Metadata-Version: 2.1
Name: wrdstopg
Version: 0.0.9
Summary: Download wrds tables and upload to PostgreSQL, upload SAS file to PG
Home-page: https://github.com/iangow-public/wrds_pg/
Author: Ian Gow
Author-email: ian.gow@unimelb.edu.au
License: UNKNOWN
Platform: UNKNOWN
Classifier: Programming Language :: Python :: 3
Classifier: License :: OSI Approved :: MIT License
Classifier: Operating System :: OS Independent
Requires-Python: >=3
Description-Content-Type: text/markdown
Requires-Dist: pandas
Requires-Dist: sqlalchemy
Requires-Dist: paramiko

## WRDS to PG Migration
This software has two functions:
- Download tables from wrds and uploads to PG. 
- Upload sas file (`*.sas7dbat`) to PG.

#### 1. Python
The software uses Python 3 and depends on Pandas, SQLAlchemy and Paramiko.

#### 2. WRDS Settings
Set `WRDS_ID` with `wrds_id=your_wrds_id`, otherwise the software will grep from OS environment variables.

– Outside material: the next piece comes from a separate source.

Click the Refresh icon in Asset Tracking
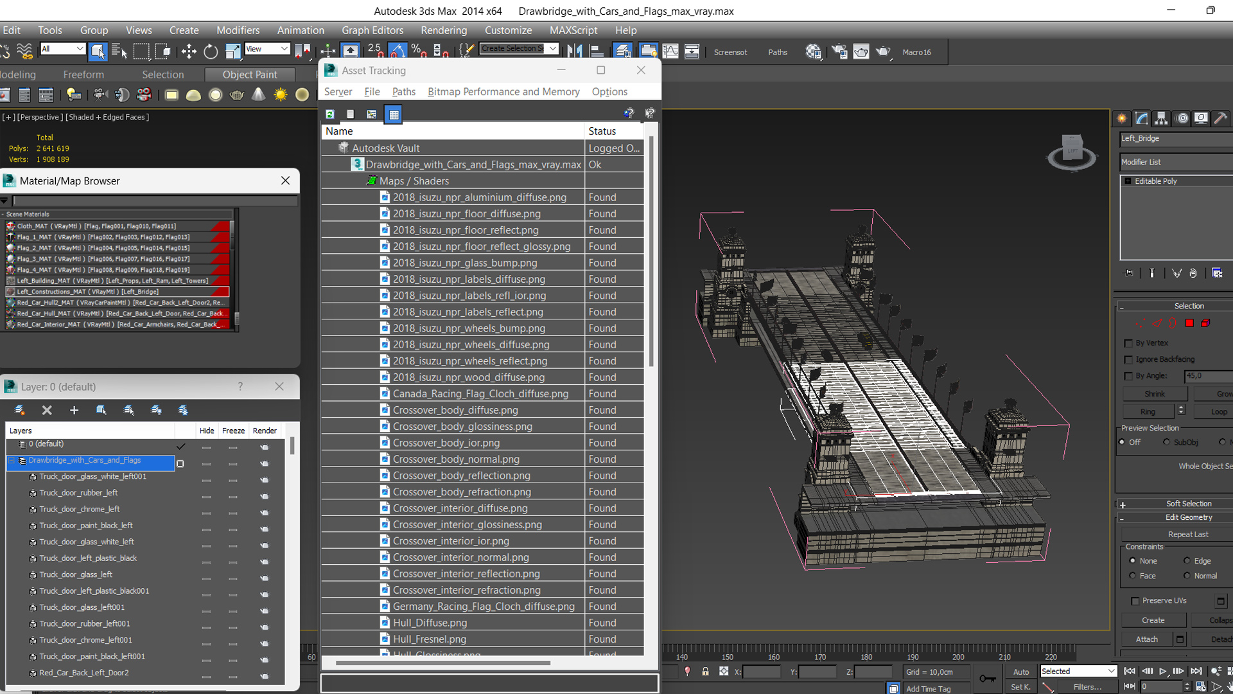 coord(330,114)
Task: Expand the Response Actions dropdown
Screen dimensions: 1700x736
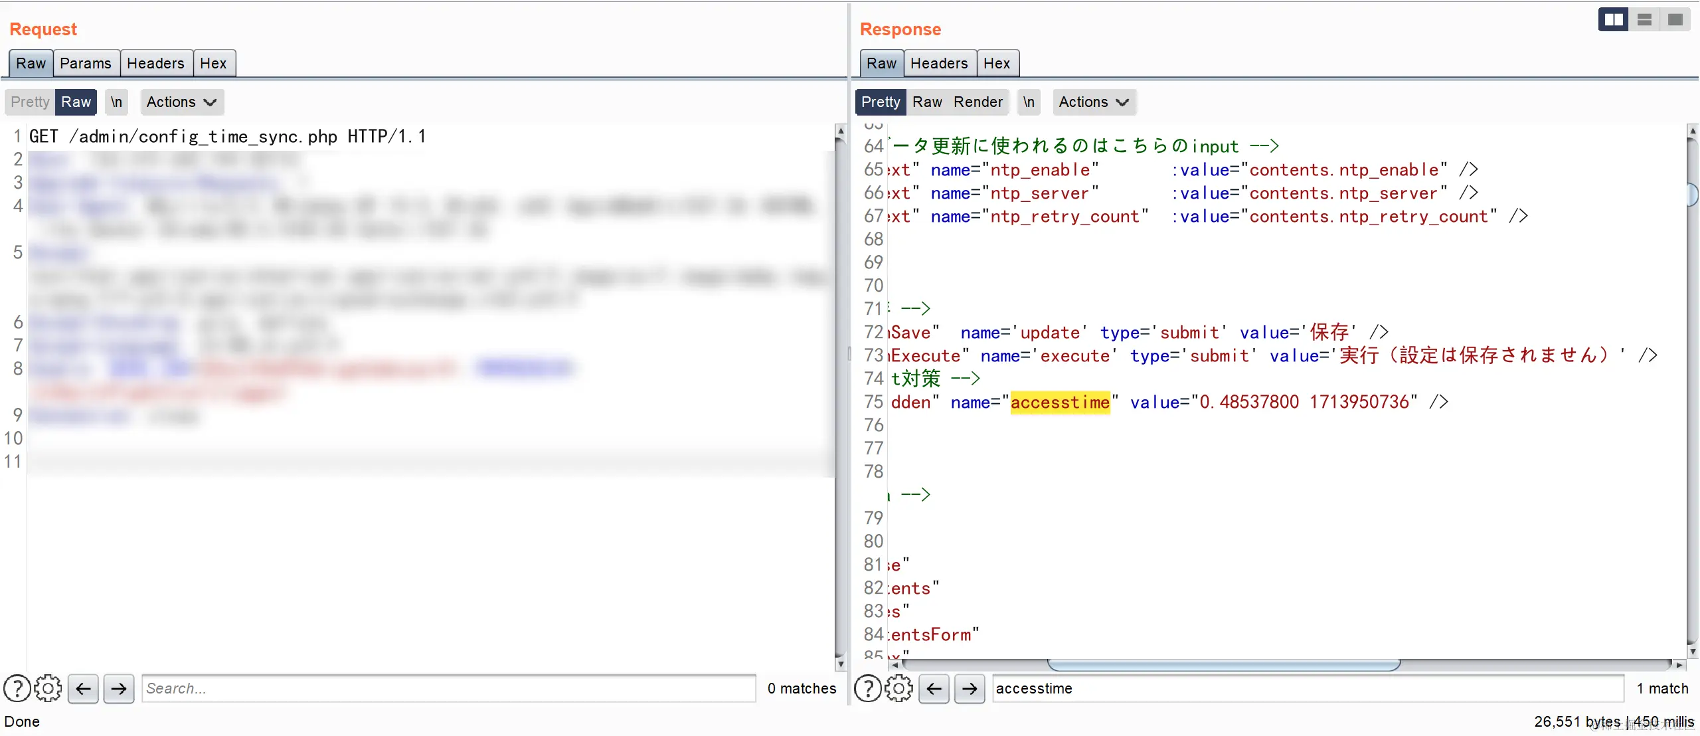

To use public-key authentication to access WRDS, follow hints [here](https://debian-administration.org/article/152/Password-less_logins_with_OpenSSH). First set up a public key, then copied that key to the WRDS server from terminal. 

(Note that this code assumes you have a directory `.ssh` in your home directory. If not, log into WRDS via SSH, then type `mkdir ~/.ssh` to create this.) 

Here's code to create the key and send it to WRDS.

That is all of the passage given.